Squall regarded Rinoa’s distorted visage as if he were viewing her from underwater, and she was above the undulating surface. It was the only way he could see her, through this sense, and the image was murky at best. But he could see she was crying, he could hear her choking breath all around him, and as such he was immersed in her pain, experiencing it like it was his own.

He fought for control of his body again. What insidious thing had conceived the idea of these cramped physical prisons? What cruel beast had thought up the idea of life and death? Who had implemented this devious plan to separate people from each other in such a horrendous way? He hated it all. She wants me back, and there’s no good reason why that’s not possible, except this!

And yet was any of this real at all? This time compressed world had folded dimensions upon one another. For all he knew, the only reason he was still aware of himself was that he had been killed in one dimension and not another. He had always believed death to be oblivion, nothingness…even now, he did not feel "dead." Just trapped. Trapped on the other side of a glass wall, being forced to watch while Rinoa suffered…

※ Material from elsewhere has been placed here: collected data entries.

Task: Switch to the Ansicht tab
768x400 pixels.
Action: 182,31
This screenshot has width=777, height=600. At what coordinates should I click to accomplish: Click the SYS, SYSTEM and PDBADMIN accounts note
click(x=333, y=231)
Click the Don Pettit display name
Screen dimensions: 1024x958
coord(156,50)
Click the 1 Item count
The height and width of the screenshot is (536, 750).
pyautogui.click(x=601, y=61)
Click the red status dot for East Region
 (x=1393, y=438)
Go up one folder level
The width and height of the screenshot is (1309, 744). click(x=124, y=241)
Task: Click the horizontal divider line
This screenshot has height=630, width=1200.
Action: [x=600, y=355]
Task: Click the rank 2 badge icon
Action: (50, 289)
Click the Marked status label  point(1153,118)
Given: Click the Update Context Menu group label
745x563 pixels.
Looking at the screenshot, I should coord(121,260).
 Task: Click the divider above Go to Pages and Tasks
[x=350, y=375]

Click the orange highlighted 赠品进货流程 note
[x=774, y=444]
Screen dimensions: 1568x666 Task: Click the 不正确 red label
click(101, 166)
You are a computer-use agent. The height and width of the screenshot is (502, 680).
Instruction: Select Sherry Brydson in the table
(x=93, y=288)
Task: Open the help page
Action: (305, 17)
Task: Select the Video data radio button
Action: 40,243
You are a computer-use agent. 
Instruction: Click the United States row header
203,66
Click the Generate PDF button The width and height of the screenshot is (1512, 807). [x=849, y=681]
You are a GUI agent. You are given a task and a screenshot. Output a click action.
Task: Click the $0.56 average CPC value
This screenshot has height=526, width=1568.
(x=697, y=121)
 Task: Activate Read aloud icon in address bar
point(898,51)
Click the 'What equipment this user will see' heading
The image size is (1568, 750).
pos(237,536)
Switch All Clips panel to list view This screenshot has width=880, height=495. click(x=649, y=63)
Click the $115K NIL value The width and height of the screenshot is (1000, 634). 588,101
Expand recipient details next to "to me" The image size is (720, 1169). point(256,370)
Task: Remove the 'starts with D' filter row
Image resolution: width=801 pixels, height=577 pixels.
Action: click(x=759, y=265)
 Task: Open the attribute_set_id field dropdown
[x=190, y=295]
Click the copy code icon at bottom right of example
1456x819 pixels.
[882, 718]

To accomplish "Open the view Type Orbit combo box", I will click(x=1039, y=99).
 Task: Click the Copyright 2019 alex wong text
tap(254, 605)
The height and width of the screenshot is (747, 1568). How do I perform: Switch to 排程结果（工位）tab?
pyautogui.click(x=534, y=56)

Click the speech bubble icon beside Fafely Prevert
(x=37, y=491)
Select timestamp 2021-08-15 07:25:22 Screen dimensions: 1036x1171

Ultimecia’s nightmare came back to him in a furious rush, and he almost lost his hold on his body because of it. He fought the images back, forced them out of his memory, and used his renewed panic to send strength to his limbs, his face and his lungs. He was aware of a few useless beats of his heart.

He opened his eyes, his face shaping into one of pleading sorrow. Though blind, he saw Rinoa’s tears, and for a moment, he was almost sure he could feel the warmth of her hand as well. He remembered, once, a long time ago, he’d cried. He’d lost his best friend. She had gone away, and never come back. Now, he was putting Rinoa through that same agony. He could hardly stand it. "I’m sorry," he mouthed, then took in a breath. "I can’t stay…if I could…" For a while, he held his breath, and he felt almost alive again, with this heartache inside of him. Rinoa only watched him, her own face pale and sick with sadness. Surely she realized that she was about to lose him again. Straining the last of his body’s strength, he lifted his free arm, shakily, barely managing to touch her cheek with unfeeling fingertips. "I’m sorry," he repeated, finally releasing his breath. "I’ll stay near. Please don’t…" Don’t give up.



Rinoa shifted her grasp to Squall’s hand on her cheek, and held onto it firmly. Her tears were beginning to subside. Rain was beginning to fall. It seemed the sky was crying for her, tears from an approaching storm, even as Squall receded into darkness. As she held on, she watched him close his eyes one more time, and felt his hand relax.

With a vicious, vengeful roar, the black skies flashed blue.